On the heels of Sutton, Murphy, Williams, and other decisions making it more difficult for individuals to prove that an impairment constituted a “disability” under the ADA, Congress in 2008 stepped in and took the groundbreaking step of overruling the Supreme Court’s precedents via passage of the ADA Amendments Act of 2008 (“ADAAA”). In doing so, Congress made clear that the Supreme Court’s prior interpretations of the definition of “disability” went beyond that which was intended under the ADA as originally drafted.
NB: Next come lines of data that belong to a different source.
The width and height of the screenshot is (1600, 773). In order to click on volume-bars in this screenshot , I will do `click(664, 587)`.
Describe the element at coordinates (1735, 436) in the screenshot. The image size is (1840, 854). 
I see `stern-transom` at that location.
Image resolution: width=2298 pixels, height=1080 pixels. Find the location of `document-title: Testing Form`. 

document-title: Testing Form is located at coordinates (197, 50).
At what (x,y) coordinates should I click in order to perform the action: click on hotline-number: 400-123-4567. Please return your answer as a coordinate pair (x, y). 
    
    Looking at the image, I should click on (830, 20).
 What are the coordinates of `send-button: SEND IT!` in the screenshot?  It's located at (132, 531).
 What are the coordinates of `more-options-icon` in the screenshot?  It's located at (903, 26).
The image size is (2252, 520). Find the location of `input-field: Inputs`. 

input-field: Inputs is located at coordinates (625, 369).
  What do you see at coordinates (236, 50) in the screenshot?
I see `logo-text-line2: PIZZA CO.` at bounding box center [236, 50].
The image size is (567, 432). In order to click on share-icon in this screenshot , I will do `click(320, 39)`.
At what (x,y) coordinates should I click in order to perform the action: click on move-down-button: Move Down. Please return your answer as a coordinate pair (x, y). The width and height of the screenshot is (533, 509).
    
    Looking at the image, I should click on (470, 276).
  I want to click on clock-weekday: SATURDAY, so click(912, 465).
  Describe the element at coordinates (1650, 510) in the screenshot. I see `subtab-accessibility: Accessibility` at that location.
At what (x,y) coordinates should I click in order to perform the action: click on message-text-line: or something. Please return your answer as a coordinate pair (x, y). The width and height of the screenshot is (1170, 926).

The ADAAA broadened the definition of “disability” by, among other things, expanding the definition of “major life activities” and making clear that the term “substantially limits” is to be construed broadly in favor of expansive coverage, and that an impairment need not prevent or severely restrict a major life activity to be considered substantially limiting.

Looking Ahead

So what’s next for the ADA? Since the ADAAA became effective on January 1, 2009, the Supreme Court has yet to decide any cases interpreting the expanded definitions set forth by Congress. At the same time, the Equal Employment Opportunity Commission (“EEOC”) reports that the percentage of overall charges received per year involving claims of disability discrimination continues to rise, with disability claims representing nearly 30% of charges filed in 2014.

Certainly then, employers are well advised to remain vigilant regarding their obligations under the ADA and to take heed of the EEOC’s guidance that, post-ADAAA, the primary focus in any situation involving an applicant or employee with a disability should be not on whether a disability in fact exists (though an individual must still demonstrate that he or she is qualified for the job in question), but rather on the interactive process and a determination whether or not a reasonable accommodation exists that would enable the individual to perform the essential functions of the position. While only time will tell what the Supreme Court will say about the ADAAA and the scope of its protections going forward, there is little question that the ADA continues to impact employers and workers with disabilities just as heavily (and perhaps even more so) than it did following its inception 25 years ago.